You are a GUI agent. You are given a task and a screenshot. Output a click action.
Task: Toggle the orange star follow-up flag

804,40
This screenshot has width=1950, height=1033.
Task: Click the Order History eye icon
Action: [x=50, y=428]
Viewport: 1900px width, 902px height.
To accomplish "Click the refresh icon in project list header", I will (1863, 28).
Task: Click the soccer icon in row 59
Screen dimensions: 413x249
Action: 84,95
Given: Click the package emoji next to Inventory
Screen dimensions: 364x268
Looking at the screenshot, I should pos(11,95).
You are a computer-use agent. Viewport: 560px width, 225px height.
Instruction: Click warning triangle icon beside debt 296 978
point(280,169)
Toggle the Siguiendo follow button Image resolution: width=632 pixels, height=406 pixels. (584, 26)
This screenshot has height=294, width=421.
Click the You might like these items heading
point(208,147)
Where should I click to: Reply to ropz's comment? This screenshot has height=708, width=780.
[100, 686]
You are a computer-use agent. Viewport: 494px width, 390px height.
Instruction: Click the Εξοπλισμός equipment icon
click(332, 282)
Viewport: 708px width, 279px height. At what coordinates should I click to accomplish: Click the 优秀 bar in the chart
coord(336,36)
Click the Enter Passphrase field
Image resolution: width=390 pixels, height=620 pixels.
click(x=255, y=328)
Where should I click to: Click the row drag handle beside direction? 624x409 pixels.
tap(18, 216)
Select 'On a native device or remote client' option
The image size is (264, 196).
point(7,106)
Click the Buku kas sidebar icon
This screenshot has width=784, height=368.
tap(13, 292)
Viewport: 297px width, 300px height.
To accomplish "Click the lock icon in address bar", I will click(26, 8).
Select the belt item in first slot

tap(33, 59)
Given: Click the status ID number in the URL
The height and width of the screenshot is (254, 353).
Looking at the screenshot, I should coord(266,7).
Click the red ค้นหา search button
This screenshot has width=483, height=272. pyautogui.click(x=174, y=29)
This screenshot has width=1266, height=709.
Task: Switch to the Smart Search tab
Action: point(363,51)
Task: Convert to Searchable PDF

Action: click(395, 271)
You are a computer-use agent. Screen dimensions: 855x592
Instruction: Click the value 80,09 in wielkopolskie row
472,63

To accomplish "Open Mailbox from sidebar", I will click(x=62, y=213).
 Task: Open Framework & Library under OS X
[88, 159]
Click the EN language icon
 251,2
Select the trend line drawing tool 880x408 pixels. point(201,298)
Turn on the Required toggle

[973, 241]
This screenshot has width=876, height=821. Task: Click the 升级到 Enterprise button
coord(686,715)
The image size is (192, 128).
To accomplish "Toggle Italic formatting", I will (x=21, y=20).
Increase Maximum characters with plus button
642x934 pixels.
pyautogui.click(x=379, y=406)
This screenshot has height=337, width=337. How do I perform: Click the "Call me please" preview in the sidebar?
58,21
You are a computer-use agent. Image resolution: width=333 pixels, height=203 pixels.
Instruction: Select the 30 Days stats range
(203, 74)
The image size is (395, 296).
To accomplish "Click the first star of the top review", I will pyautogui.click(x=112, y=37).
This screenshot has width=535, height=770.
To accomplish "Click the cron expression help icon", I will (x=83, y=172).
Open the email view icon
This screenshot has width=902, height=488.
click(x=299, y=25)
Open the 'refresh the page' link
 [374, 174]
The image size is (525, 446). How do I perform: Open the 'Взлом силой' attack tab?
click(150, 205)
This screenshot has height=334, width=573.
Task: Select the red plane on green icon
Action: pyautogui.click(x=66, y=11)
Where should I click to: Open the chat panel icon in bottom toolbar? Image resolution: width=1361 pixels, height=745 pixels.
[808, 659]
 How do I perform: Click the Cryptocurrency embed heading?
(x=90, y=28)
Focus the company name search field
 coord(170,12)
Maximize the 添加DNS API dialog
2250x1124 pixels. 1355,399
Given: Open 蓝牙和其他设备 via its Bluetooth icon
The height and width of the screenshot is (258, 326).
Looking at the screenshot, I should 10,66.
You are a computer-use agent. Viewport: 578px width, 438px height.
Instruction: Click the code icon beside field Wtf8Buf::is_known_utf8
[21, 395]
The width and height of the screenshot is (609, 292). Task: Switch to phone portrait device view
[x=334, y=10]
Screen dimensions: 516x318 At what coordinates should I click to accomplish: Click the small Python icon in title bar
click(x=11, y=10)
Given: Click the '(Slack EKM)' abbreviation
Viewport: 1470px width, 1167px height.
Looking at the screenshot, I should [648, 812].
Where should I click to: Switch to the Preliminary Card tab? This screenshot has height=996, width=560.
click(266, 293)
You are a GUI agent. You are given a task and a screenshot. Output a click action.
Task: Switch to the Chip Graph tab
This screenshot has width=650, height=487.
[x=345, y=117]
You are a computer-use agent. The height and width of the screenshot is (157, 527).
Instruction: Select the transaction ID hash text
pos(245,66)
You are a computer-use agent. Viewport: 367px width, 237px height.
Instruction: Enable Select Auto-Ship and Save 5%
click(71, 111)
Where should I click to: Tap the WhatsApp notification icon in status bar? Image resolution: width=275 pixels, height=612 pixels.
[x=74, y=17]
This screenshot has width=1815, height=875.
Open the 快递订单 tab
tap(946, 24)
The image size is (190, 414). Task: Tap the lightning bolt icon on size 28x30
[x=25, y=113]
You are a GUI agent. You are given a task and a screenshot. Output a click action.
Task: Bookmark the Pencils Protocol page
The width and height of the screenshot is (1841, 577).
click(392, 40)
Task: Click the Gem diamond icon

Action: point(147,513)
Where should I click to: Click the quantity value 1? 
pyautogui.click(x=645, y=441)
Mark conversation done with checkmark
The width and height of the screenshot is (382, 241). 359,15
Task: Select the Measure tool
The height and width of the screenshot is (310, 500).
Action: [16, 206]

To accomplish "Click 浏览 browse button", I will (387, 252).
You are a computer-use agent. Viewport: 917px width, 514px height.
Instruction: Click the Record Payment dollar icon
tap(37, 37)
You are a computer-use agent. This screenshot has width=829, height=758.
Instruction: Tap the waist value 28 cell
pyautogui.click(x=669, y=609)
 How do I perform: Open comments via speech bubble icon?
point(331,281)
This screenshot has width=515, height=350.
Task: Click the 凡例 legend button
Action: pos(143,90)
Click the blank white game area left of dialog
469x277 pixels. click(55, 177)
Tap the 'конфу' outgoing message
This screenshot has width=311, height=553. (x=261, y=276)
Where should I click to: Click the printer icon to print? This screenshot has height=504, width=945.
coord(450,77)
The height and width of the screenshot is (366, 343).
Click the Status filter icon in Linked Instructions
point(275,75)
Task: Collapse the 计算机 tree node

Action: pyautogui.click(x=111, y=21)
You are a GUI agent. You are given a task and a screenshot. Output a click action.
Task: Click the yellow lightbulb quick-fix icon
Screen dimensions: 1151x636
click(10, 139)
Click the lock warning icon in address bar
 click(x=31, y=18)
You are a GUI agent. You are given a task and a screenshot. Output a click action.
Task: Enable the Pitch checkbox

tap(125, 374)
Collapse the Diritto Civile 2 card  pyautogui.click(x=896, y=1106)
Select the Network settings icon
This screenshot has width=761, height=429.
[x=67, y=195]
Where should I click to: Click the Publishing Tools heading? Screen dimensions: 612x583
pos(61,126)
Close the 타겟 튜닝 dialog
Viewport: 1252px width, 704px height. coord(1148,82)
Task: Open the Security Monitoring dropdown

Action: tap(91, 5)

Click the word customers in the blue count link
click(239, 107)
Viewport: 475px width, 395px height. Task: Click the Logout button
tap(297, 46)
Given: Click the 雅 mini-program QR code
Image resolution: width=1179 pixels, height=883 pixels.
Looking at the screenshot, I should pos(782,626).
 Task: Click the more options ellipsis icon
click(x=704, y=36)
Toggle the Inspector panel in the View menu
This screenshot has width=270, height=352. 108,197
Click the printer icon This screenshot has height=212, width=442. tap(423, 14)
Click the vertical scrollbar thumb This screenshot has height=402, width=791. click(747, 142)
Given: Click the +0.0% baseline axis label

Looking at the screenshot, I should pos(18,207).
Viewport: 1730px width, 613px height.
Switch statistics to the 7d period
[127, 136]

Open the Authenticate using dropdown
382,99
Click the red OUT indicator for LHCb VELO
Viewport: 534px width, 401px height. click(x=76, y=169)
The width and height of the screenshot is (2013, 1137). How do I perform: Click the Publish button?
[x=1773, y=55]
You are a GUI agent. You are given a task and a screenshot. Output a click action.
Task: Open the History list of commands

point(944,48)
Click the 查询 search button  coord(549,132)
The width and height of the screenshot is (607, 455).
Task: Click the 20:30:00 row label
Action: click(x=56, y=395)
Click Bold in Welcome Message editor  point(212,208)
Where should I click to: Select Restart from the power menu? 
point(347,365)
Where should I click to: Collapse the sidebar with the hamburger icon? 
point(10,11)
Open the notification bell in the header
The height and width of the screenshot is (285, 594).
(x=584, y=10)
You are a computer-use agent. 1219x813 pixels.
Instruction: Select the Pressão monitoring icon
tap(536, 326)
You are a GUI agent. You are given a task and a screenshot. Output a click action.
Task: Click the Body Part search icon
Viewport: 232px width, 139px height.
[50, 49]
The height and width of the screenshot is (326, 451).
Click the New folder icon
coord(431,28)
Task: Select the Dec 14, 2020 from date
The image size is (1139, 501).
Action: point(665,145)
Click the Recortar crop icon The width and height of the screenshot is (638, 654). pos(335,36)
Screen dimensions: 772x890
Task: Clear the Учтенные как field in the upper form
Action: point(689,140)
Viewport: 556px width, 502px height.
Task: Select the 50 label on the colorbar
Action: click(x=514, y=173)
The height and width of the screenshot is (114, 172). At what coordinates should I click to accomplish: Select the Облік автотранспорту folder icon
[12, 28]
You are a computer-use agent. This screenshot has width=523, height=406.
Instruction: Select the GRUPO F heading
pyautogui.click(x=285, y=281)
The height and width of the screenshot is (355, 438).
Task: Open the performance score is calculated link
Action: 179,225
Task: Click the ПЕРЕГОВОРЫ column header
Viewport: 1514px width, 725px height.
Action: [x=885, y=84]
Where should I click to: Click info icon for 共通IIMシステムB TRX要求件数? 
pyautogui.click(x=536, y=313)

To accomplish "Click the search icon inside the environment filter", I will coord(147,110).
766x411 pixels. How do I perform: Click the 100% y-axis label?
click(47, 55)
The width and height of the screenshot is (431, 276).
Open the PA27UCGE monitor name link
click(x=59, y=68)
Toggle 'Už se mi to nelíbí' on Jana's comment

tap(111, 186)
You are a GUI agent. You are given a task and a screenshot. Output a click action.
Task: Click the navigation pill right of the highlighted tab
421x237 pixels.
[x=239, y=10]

++++++++

**YOUR GOAL**.
Print the records above verbatim from their first line to the line containing "You are a computer-use agent. Viewport: 560px", both included, and stop there.

**THE ANSWER**.
You are a GUI agent. You are given a task and a screenshot. Output a click action.
Task: Toggle the orange star follow-up flag

804,40
This screenshot has width=1950, height=1033.
Task: Click the Order History eye icon
Action: [x=50, y=428]
Viewport: 1900px width, 902px height.
To accomplish "Click the refresh icon in project list header", I will (1863, 28).
Task: Click the soccer icon in row 59
Screen dimensions: 413x249
Action: 84,95
Given: Click the package emoji next to Inventory
Screen dimensions: 364x268
Looking at the screenshot, I should pos(11,95).
You are a computer-use agent. Viewport: 560px width, 225px height.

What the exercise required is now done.